> _Task input_
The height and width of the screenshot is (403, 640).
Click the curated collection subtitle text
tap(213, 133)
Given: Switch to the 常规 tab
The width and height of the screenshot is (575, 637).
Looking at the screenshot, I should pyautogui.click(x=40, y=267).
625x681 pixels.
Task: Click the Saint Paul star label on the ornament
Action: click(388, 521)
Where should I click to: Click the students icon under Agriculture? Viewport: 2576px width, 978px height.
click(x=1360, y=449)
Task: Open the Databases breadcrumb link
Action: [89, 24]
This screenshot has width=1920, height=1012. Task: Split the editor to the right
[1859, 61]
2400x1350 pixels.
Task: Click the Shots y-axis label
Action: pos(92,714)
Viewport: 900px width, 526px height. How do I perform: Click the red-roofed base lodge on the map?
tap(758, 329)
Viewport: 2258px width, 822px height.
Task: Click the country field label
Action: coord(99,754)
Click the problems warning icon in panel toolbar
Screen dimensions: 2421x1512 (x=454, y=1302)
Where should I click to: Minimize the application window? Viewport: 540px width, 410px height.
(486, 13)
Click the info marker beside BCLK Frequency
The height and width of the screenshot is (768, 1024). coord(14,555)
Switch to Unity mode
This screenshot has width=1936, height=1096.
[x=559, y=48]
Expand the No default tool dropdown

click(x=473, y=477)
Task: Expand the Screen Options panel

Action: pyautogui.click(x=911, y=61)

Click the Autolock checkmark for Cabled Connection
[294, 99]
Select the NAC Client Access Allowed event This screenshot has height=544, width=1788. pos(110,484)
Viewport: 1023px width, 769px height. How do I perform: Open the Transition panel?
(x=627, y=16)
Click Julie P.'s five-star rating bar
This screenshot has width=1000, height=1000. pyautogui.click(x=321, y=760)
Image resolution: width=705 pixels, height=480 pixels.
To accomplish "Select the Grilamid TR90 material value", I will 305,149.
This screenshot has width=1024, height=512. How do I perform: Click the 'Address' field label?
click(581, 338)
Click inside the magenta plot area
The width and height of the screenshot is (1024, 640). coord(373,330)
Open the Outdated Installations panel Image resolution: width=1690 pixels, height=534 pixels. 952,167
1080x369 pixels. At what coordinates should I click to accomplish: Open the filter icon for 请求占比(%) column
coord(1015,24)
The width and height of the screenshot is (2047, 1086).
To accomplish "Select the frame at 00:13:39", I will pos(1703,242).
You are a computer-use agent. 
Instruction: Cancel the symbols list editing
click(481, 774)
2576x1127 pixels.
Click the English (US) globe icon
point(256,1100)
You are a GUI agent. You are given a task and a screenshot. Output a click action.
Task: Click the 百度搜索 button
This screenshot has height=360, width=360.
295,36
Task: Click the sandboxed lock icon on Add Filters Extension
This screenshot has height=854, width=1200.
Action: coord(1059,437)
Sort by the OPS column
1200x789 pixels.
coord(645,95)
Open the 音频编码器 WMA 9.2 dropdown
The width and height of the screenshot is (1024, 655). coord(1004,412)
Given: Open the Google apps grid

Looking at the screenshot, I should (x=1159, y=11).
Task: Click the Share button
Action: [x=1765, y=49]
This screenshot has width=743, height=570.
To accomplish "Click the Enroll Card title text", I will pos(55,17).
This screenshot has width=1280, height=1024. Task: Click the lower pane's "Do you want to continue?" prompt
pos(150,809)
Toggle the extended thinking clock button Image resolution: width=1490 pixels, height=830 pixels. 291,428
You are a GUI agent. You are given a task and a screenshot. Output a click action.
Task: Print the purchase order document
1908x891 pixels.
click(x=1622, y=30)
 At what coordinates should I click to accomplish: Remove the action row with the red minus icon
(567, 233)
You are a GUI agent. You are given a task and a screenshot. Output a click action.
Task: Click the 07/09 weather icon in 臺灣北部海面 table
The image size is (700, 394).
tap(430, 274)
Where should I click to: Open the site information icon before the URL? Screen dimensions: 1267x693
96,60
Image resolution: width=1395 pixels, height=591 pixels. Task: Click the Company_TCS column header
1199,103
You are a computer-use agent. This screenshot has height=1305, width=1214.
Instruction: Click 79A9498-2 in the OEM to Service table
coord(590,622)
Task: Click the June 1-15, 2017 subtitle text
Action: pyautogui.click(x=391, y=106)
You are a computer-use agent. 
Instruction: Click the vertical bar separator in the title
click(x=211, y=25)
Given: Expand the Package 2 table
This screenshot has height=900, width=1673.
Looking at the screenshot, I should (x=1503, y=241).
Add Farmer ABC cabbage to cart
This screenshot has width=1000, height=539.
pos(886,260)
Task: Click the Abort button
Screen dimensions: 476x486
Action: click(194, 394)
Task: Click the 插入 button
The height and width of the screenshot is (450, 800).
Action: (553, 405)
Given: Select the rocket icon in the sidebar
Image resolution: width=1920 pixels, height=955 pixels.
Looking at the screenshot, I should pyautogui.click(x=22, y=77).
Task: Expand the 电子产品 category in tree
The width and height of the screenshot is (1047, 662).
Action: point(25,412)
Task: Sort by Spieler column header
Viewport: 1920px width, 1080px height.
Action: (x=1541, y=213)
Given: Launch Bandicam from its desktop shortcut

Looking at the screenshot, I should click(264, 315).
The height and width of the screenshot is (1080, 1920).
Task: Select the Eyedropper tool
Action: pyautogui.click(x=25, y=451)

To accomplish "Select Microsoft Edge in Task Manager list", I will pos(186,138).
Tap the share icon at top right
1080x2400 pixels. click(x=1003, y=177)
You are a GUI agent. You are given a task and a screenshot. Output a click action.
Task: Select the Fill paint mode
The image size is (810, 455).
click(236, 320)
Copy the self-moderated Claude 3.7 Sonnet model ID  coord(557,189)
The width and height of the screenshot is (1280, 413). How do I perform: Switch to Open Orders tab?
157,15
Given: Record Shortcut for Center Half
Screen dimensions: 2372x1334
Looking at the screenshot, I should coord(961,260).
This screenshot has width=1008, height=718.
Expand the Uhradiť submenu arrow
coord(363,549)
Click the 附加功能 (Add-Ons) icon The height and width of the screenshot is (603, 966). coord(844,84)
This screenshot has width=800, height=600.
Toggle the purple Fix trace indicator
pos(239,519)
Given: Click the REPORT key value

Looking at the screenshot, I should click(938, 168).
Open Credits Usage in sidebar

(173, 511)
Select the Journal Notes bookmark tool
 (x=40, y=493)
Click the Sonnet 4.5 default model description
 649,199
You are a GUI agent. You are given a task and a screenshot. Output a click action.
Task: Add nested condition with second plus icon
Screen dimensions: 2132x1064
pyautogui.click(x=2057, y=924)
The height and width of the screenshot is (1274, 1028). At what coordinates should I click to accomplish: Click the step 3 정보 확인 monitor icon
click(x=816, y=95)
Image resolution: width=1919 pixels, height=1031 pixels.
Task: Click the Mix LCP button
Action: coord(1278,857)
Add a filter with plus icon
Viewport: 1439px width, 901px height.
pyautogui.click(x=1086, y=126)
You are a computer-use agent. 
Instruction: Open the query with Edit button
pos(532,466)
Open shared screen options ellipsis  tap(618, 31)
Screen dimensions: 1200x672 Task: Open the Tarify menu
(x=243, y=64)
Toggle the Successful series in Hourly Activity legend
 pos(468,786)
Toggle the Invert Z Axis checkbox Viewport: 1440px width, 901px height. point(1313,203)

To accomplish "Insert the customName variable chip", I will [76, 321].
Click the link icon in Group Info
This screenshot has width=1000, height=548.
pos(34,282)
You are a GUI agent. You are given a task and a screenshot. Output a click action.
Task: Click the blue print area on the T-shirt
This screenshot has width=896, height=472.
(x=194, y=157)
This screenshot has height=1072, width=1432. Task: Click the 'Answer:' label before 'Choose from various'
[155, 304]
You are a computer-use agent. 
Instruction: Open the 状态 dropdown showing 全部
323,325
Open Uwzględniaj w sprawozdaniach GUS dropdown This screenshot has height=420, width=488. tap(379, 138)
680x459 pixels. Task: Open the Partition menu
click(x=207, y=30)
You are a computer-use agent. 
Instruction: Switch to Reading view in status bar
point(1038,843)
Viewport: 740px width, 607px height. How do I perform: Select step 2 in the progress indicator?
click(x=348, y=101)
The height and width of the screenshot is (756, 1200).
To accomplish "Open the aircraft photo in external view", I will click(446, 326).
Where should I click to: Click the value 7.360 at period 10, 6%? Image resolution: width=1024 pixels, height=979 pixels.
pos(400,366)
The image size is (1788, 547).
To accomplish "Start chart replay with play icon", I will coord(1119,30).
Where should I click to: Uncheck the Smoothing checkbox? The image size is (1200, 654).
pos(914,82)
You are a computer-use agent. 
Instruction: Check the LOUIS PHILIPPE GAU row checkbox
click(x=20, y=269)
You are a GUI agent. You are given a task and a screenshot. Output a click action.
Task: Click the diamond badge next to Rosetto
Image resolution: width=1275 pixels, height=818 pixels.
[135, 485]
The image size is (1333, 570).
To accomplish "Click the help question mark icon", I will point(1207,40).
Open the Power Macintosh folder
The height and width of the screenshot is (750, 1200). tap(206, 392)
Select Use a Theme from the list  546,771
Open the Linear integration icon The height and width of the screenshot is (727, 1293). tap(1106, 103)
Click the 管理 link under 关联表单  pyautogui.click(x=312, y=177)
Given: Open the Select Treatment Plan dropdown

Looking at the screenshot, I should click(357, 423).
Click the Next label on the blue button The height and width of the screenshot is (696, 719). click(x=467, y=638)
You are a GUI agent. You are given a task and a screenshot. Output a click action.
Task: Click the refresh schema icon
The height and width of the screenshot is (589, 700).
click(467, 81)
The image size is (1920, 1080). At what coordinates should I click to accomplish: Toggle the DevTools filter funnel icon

> _Task to carry out_
Please copy, word for word, everything in the records from the line containing "Toggle the extended" down to the line containing "click(x=1622, y=30)", with both of those lines included.

> _Task solution_
Toggle the extended thinking clock button Image resolution: width=1490 pixels, height=830 pixels. 291,428
You are a GUI agent. You are given a task and a screenshot. Output a click action.
Task: Print the purchase order document
1908x891 pixels.
click(x=1622, y=30)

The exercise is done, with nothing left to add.